Ce n’est point une histoire que Saint-Simon a voulu, a pensé écrire : toute son ambition a été de fournir à l’histoire à venir des renseignemens et des révélations ; mais c’est merveille de voir comme ce modeste chroniqueur tout préoccupé, ce semble, de recueillir des anecdotes ou de débrouiller des intrigues de cour, sait, quand il lui plaît, prendre le ton de l’histoire telle que les maîtres l’ont écrite. Sa parole est ordinairement simple, coulante, familière ; mais quelle que soit la grandeur du sujet, l’écrivain est toujours à son niveau et semble s’élever avec lui sans effort.

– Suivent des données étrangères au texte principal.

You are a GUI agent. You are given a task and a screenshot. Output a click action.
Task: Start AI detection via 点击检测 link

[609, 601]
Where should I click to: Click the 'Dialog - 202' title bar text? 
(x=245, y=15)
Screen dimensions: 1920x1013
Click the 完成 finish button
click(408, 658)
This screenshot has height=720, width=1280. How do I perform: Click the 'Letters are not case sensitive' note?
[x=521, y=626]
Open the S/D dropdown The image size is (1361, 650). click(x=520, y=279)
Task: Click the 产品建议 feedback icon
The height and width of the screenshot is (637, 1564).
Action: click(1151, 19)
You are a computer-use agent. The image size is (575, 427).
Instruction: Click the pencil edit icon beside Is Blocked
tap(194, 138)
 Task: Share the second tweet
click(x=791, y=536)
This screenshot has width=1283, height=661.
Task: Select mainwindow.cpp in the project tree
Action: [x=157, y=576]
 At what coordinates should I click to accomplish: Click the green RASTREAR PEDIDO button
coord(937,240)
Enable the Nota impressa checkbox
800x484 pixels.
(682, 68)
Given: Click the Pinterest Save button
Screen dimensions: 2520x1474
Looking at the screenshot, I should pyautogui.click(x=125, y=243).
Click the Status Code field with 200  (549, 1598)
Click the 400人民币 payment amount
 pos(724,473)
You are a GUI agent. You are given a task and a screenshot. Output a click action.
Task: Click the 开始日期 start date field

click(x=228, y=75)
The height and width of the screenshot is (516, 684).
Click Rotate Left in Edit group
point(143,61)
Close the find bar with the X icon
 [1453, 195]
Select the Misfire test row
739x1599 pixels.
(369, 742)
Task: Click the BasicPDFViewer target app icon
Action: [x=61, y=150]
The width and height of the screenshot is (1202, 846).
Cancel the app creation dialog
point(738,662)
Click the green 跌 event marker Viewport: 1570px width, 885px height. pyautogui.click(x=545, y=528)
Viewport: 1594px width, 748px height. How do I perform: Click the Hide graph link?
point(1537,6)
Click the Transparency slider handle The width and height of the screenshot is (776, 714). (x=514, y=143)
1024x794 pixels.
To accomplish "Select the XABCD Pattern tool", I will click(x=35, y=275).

Quoi de plus pathétique que le journal de la mort du roi ? Quelle émotion religieuse le gagne lorsque, après avoir rappelé les malheurs « de ce maître de la paix et de la guerre, de ce distributeur de couronnes, de ce châtieur des nations, de cet homme immortel pour qui on épuisait le marbre et le bronze, pour qui tout était à bout d’encens, » il s’écrie : « Nabuchodonosor ! qui pourra sonder les jugemens de Dieu, et qui osera ne pas s’anéantir en leur présence ? » Et si vous voulez entendre l’accent du cœur dans ce qu’il a de plus profond et de plus pénétrant, écoutez-le racontant sa dernière entrevue avec le duc de Bourgogne : quelle douleur simple et vraie ! quelle voix pleine de mortels regrets et de divines espérances ! « Je ne l’ai pas revu depuis ; plaise à la miséricorde de Dieu que je le voie éternellement où sa bonté sans doute l’a mis ! »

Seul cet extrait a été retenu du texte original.